The goal of the project is to provide educational opportunities for 10 American Indian/Alaskan Native students to earn a degree in nursing. During the program, 14 students will be funded as ASUN scholars, and 11 students will graduate with nursing degrees.
Teri Pipe, dean of the College of Nursing and Health Innovation, said both students and the community benefit from ASUN.
“After graduating with their nursing degree, alumni fulfill a service commitment with the Indian Health Service, with many going on to leadership positions,” Pipe said. “ASUN students have been extremely successful in passing their NCLEX exams, the entrance exams required for RN licensure and one of our programmatic metrics of success.”

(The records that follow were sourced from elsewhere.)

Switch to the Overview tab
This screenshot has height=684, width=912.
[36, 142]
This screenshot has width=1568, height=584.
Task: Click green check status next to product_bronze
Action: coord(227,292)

National Council Licensure Examination is an exam for the licensing of nurses in the U.S. After graduating from a school of nursing, taking the NCLEX exam is required to receive a nursing license. A nursing license gives an individual the permission to practice nursing, granted by the state where he or she met the requirements.
Pipe also said the program is a point of pride for both ASU and the College.
“We are very proud of and grateful for the renewed funding commitment to this important aspect of our college and ASU,” she said.
The project seeks to recruit gifted and talented students into the BSN program, Pipe said.
“Students are also encouraged to participate in academic socialization and cultural engagement activities,” Pipe said.
Brenda Morris, associate dean for academic affairs at the nursing college, said the funding will aid a handful of students.
“The continuation of funding will allow us to provide academic and financial support for approximately 14 students over the next three years,” she said.
Morris also stressed the impact of the decision to continue funding the program.
“The program is very important to ASU and the College of Nursing and Health Innovation, as it provides us with funding that can be used to increase the recruitment and retention of American Indian/Alaskan Native nursing students,” she said.